Sob o título de Nosso Som, em 1977 a banda lançaria seu derradeiro trabalho antes de um hiato superior a três décadas. Esse disco é inspirado sob os ecos de Sly & the Family Stone, Funkadelic, Eric Burdon & War e Grand Funk Railroad.
A gafieira dominou o lado A, que foi batizado de Sábado. A metade da bolacha abre com um torpedo, a sensacional Pra Swingar, cujo arranjos de metais e piano estão no mesmo patamar do time da Motown. Já no lado B, a trupe resgata as ambientações baseadas no jazz e no avant-gard progressivo. Sonzeira para fazer cabeludos dançar e viajar pelos cosmos sem combustível.
O grupo se desmancharia no final daquele ano. Antes da prematura despedida, o SNCD deixou um compacto simples. E o título da faixa A inspirou o nome da banda carioca Black Rio, um dos mais cultuados grupo instrumental carioca.
Segundo LP, Nosso Som de 1977
https://www.youtube.com/watch?v=1I_GzeGUfus
Snegs voltaria às lojas para o deleite das novas gerações apenas no final da década de 1980, numa reedição em vinil bancada pela lendária Baratos e Afins; o único pecado, entretanto, foi limar o encarte original.

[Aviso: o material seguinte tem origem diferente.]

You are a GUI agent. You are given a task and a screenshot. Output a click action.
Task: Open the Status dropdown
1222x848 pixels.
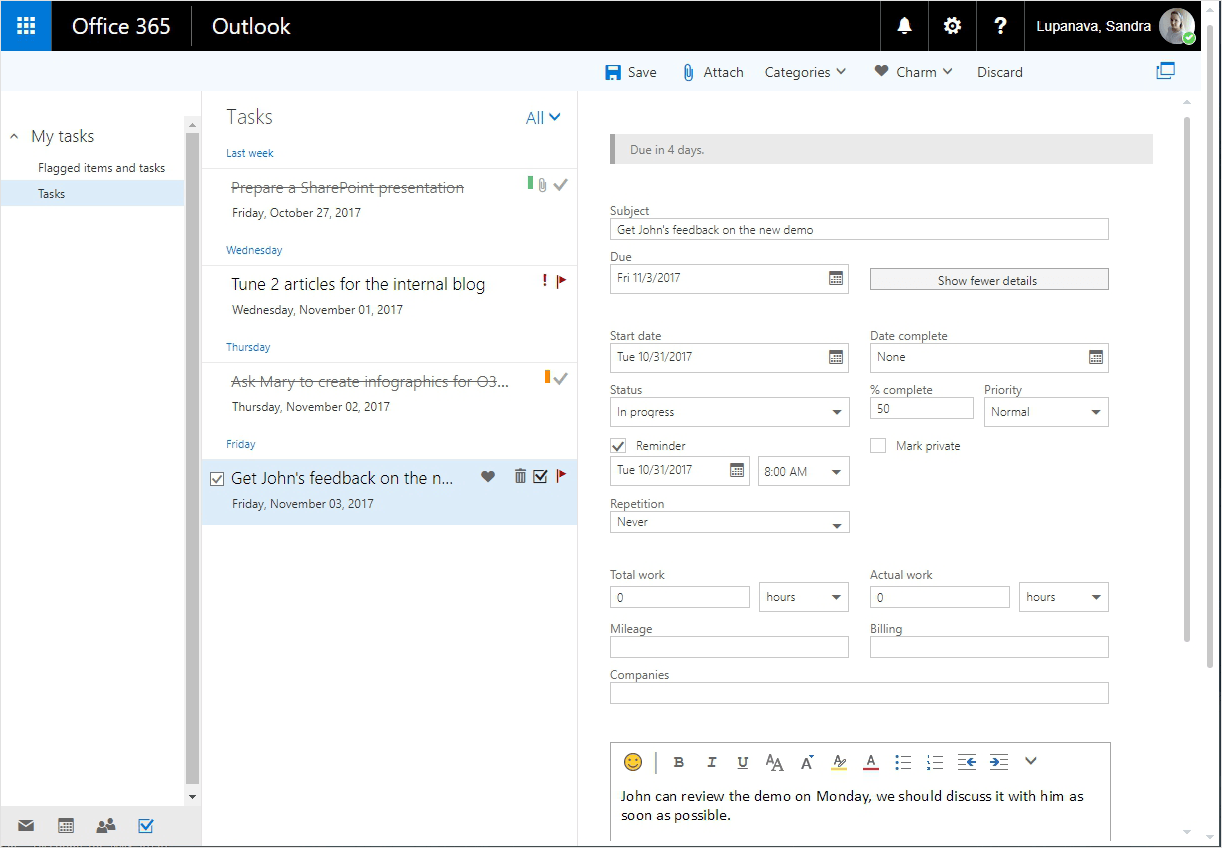click(729, 411)
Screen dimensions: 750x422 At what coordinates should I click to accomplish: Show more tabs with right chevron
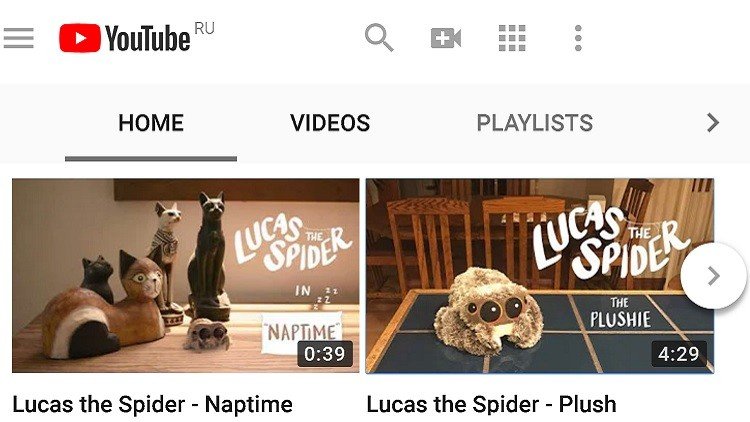(713, 122)
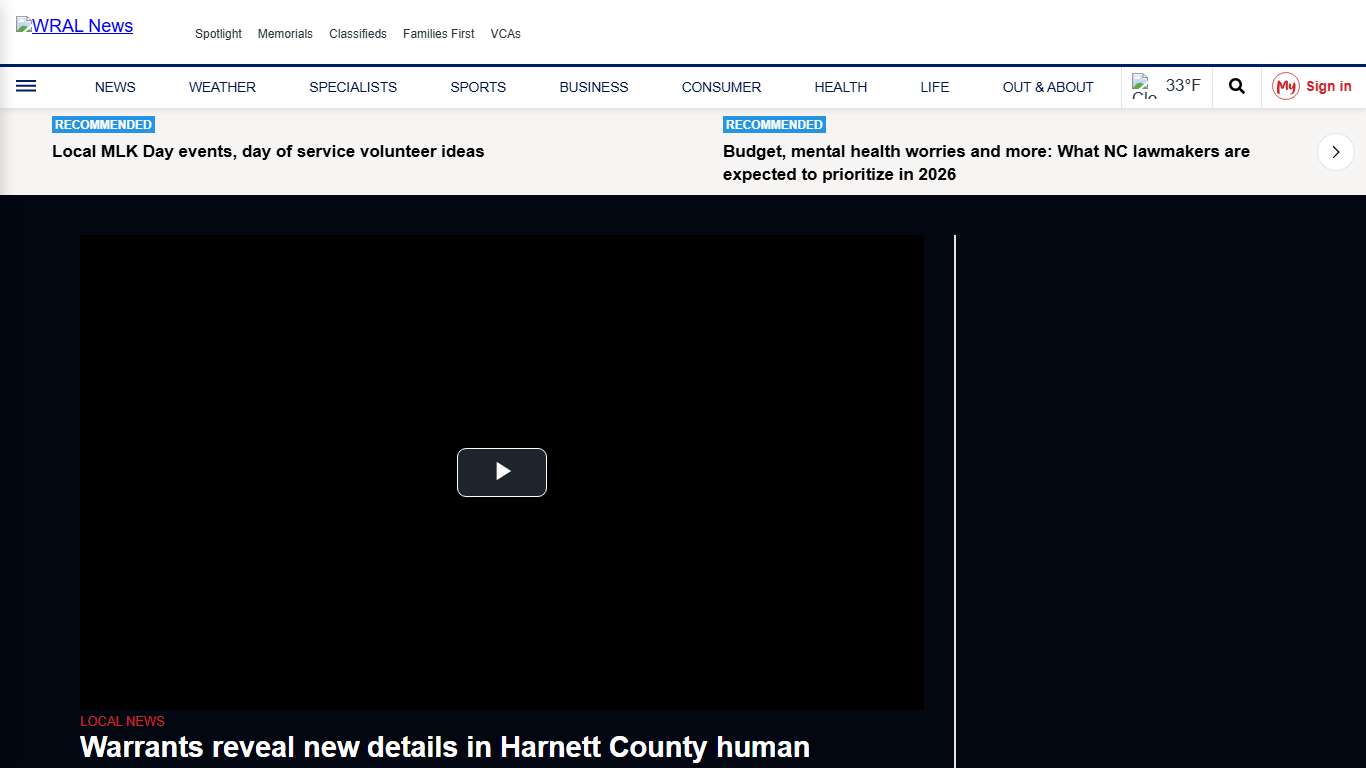Advance recommended stories with the right chevron
Viewport: 1366px width, 768px height.
tap(1335, 152)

E em 1993, finalmente as longas suítes ganhariam vida digital. O selo Progressive Rock Worldwide arcou com a remasterização do petardo, equalizando alguns dos defeitos técnicos impostos devido às precárias condições dos estúdios brasileiros na gravação original. O grupo se reuniu para cunhar uma livre de derradeira adaptação da peça sinfônica do O Guarani, de Carlos Gomes (1836-96). A sensacional releitura entrou como faixa bônus no disquinho óptico.
Com a abertura da Caixa de Pandora do Brock, Som Nosso passou a ser venerando como um dos gigantes. O reconhecimento tardio originou uma série de reencontros de seus ex-integrantes e um disco ao vivo em 1994. Já no atual milênio, a banda abriria seus registros secretos para satisfazer novos e velhos fãs das complexas composições. O que desencadeou espetaculares bootleg´s, com íntegras de shows realizados na década de 1970.
Variações sobre Neblina
https://www.youtube.com/watch?v=A7QZwzmQ90M
De forma oficial, o grupo lançou apenas um apanhado de versões captadas nos palcos. O discaço duplo recebeu o sugestivo título A Procura da Essência (Ao Vivo 1975-1976) – nome sacado de um dos versos de Sinal da Paranóia, presente no álbum de debute da trupe. Cuidadosamente selecionado pelos integrantes da banda, o registro reúne rica safra de improvisações e versões estendidas de antigos clássicos de seu período mais progressivo. O material inclui a inédita e lendária suíte Amazônia, nunca lançada de forma integral.